Con ella había hablado de todo. Cuando digo de todo creía ser literal. Pero nunca habíamos charlado de fútbol. Jamás pensé que a ella, tan dulce, refinada e intelectual, le interesara el deporte donde los hombres sublimamos nuestro machismo. Hubiese sido perder el tiempo. ¿Para qué? Pensaba que hablar de fútbol, acaso, alargaba la posibilidad de llegar hasta el beso. O peor aún, que me quitaba cualquier aspiración para darlo.
No dejé de ser de Atlanta ni un instante. Pero en aquel momento me dejé llevar por su alegría y así, envuelto en su grito, confundido, en el fragor de un hecho nunca bienvenido para mí, le estampé un beso mil veces demorado.

viernes, 13 de agosto de 2010

Epitafios II


Yace aquí alguien que, mientras fue futbolista, jugó por su camiseta a muerte. ¿A qué jugará ahora?

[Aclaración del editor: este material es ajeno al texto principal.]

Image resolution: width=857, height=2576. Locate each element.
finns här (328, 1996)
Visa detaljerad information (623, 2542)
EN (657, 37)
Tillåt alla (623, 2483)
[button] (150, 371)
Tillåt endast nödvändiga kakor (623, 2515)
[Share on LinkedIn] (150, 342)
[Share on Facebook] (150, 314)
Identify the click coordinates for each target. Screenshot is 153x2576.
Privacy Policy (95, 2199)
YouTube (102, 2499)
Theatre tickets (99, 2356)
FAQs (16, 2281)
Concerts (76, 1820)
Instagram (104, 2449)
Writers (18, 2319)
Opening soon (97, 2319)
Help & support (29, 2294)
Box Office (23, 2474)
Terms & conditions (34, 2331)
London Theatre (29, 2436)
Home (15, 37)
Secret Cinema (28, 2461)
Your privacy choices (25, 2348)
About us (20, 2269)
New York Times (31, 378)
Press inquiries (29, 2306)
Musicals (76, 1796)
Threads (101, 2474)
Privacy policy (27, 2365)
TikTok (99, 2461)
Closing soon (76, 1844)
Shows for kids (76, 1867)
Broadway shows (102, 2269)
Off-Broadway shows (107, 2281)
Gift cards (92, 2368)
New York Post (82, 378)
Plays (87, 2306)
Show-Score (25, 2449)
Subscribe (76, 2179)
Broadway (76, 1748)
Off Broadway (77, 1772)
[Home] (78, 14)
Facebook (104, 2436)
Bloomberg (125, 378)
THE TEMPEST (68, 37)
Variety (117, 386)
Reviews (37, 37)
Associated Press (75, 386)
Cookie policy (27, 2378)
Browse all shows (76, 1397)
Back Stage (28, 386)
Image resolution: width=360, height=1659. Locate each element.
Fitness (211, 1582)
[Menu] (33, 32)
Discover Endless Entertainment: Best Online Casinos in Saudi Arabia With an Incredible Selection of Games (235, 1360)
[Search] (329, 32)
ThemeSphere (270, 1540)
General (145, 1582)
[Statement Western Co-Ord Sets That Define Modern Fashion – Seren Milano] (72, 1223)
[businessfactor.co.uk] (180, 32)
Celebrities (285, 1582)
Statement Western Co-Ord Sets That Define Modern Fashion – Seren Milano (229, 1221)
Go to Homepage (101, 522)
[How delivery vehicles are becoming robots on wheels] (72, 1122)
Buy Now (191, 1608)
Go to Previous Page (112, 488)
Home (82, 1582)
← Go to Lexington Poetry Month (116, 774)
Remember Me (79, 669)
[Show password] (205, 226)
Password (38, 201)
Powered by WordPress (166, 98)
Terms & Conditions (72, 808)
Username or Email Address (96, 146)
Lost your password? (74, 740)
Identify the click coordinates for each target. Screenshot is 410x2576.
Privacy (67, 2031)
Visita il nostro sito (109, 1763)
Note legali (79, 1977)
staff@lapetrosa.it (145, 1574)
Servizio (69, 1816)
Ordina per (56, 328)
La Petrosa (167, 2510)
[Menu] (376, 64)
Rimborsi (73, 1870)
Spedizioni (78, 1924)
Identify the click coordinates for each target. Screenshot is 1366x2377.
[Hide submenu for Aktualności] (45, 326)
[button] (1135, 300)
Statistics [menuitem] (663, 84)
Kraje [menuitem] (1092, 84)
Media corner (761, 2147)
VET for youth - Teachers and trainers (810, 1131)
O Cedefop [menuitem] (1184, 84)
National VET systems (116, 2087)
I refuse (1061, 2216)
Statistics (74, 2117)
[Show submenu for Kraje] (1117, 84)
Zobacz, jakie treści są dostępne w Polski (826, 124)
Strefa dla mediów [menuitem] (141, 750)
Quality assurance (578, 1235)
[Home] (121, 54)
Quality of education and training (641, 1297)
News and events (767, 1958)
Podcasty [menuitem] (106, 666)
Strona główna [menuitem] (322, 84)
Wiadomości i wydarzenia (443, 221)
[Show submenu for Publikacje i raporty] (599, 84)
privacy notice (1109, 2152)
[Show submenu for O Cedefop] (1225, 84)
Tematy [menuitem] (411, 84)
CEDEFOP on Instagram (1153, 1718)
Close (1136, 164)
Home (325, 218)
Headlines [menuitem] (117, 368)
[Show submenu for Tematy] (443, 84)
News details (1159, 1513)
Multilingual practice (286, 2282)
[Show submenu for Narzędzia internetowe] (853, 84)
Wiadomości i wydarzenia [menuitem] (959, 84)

lunes, 9 de agosto de 2010

Epitafio


“Ese gol, ese que nos mandó al descenso, lo pude haber evitado. Pero si nos salvábamos, qué hubiesen sabido queridos hinchas sobre el verdadero sufrimiento. Yace aquí el tipo que más hizo en la vida por ustedes.”

Arquero anónimo

lunes, 2 de agosto de 2010

La esencia


Vi al equipo de los descalzos. Le vi la tierra debajo de las uñas de los pies y le vi los callos en los deditos. Arrastraba ese equipo una chuequera simpática y la planta pelada. Todo a la vista.
Pero ese grupo tenía aún más desnudo el corazón. Los de patas curtidas por el aire y el suelo jugaban a jugar y se imaginaban que el mundo y sus vidas podían ser mejores si se pasaban la pelota. Cuando pateaban, los descalzos nunca dejaban de sonreír.
A veces sufrían los pisotones de los otros, de los rivales con botines. De esos que necesitaban cordones para sujetar y cuero para revestir el cuero. Coincidentemente con sus pies, los equipos con botines tenían recubierto el corazón. Ninguno se permitía soñar. El partido, entonces, quedaba encerrado en lo que allí pasara, sin agregarle o quitarle emoción. No eran como los descalzos. A ellos sí que les gustaba pensar que el juego sólo tenía sentido para burlarse de la realidad.
Nunca se vio a un equipo tan feliz. Aunque perdiera. Se las arreglaban los de patas libres para imaginar que habían corrido como ninguno, festejado como pocos y entendido el secreto del fútbol a la perfección. Así, desnuditos, sin nada que se interponga entre los pies, el corazón y la pelota.